=== WHAT NEEDS TO BE DONE ===
Copy the entire listing, down to the final line, exactly.

•••••

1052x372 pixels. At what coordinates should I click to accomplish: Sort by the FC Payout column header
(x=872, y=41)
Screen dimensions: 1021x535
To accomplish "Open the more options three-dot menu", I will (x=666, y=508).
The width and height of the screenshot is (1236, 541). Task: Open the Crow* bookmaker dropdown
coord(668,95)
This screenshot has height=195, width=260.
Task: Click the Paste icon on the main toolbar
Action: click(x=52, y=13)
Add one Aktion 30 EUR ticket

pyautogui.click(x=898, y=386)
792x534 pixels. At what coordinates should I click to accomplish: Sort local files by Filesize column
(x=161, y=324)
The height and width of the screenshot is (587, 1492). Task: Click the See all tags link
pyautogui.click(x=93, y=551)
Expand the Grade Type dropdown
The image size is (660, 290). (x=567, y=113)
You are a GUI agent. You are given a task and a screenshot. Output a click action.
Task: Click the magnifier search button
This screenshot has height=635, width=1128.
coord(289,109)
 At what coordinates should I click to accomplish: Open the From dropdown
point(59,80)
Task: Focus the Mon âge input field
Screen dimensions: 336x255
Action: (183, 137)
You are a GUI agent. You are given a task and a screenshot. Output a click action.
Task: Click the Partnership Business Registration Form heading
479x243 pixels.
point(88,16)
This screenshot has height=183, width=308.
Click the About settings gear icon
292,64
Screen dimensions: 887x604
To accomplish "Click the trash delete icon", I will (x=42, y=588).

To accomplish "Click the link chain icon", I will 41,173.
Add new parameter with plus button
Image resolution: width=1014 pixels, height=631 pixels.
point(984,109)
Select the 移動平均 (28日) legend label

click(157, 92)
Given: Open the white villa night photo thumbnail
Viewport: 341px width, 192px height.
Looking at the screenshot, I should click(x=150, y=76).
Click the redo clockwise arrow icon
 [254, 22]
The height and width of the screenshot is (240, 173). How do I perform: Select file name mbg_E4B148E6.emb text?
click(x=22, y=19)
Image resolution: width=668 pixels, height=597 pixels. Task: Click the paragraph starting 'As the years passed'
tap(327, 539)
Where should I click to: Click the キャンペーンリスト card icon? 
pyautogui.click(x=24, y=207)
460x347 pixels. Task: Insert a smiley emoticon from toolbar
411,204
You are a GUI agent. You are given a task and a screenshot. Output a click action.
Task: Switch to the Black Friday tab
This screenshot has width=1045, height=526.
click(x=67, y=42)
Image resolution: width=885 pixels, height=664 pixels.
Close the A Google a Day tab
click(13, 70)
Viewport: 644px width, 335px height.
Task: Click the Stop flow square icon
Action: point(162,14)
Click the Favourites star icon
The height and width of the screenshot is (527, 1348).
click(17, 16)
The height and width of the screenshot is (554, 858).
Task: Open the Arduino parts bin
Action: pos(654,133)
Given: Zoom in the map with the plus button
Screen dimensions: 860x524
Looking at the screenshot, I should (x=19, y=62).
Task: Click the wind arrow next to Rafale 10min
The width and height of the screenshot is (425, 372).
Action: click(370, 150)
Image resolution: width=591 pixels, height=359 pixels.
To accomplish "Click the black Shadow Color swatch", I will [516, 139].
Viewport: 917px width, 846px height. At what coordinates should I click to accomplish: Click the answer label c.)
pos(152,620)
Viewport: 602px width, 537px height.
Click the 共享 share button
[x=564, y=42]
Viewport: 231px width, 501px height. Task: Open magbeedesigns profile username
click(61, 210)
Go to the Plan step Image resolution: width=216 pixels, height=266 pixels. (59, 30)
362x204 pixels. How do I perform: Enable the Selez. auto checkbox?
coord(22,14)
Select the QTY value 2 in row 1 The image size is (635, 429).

•••••

=== SOLUTION TO THIS PROBLEM ===
1052x372 pixels. At what coordinates should I click to accomplish: Sort by the FC Payout column header
(x=872, y=41)
Screen dimensions: 1021x535
To accomplish "Open the more options three-dot menu", I will (x=666, y=508).
The width and height of the screenshot is (1236, 541). Task: Open the Crow* bookmaker dropdown
coord(668,95)
This screenshot has height=195, width=260.
Task: Click the Paste icon on the main toolbar
Action: click(x=52, y=13)
Add one Aktion 30 EUR ticket

pyautogui.click(x=898, y=386)
792x534 pixels. At what coordinates should I click to accomplish: Sort local files by Filesize column
(x=161, y=324)
The height and width of the screenshot is (587, 1492). Task: Click the See all tags link
pyautogui.click(x=93, y=551)
Expand the Grade Type dropdown
The image size is (660, 290). (x=567, y=113)
You are a GUI agent. You are given a task and a screenshot. Output a click action.
Task: Click the magnifier search button
This screenshot has height=635, width=1128.
coord(289,109)
 At what coordinates should I click to accomplish: Open the From dropdown
point(59,80)
Task: Focus the Mon âge input field
Screen dimensions: 336x255
Action: (183, 137)
You are a GUI agent. You are given a task and a screenshot. Output a click action.
Task: Click the Partnership Business Registration Form heading
479x243 pixels.
point(88,16)
This screenshot has height=183, width=308.
Click the About settings gear icon
292,64
Screen dimensions: 887x604
To accomplish "Click the trash delete icon", I will (x=42, y=588).

To accomplish "Click the link chain icon", I will 41,173.
Add new parameter with plus button
Image resolution: width=1014 pixels, height=631 pixels.
point(984,109)
Select the 移動平均 (28日) legend label

click(157, 92)
Given: Open the white villa night photo thumbnail
Viewport: 341px width, 192px height.
Looking at the screenshot, I should click(x=150, y=76).
Click the redo clockwise arrow icon
 [254, 22]
The height and width of the screenshot is (240, 173). How do I perform: Select file name mbg_E4B148E6.emb text?
click(x=22, y=19)
Image resolution: width=668 pixels, height=597 pixels. Task: Click the paragraph starting 'As the years passed'
tap(327, 539)
Where should I click to: Click the キャンペーンリスト card icon? 
pyautogui.click(x=24, y=207)
460x347 pixels. Task: Insert a smiley emoticon from toolbar
411,204
You are a GUI agent. You are given a task and a screenshot. Output a click action.
Task: Switch to the Black Friday tab
This screenshot has width=1045, height=526.
click(x=67, y=42)
Image resolution: width=885 pixels, height=664 pixels.
Close the A Google a Day tab
click(13, 70)
Viewport: 644px width, 335px height.
Task: Click the Stop flow square icon
Action: point(162,14)
Click the Favourites star icon
The height and width of the screenshot is (527, 1348).
click(17, 16)
The height and width of the screenshot is (554, 858).
Task: Open the Arduino parts bin
Action: pos(654,133)
Given: Zoom in the map with the plus button
Screen dimensions: 860x524
Looking at the screenshot, I should (x=19, y=62).
Task: Click the wind arrow next to Rafale 10min
The width and height of the screenshot is (425, 372).
Action: click(370, 150)
Image resolution: width=591 pixels, height=359 pixels.
To accomplish "Click the black Shadow Color swatch", I will [516, 139].
Viewport: 917px width, 846px height. At what coordinates should I click to accomplish: Click the answer label c.)
pos(152,620)
Viewport: 602px width, 537px height.
Click the 共享 share button
[x=564, y=42]
Viewport: 231px width, 501px height. Task: Open magbeedesigns profile username
click(61, 210)
Go to the Plan step Image resolution: width=216 pixels, height=266 pixels. (59, 30)
362x204 pixels. How do I perform: Enable the Selez. auto checkbox?
coord(22,14)
Select the QTY value 2 in row 1 The image size is (635, 429).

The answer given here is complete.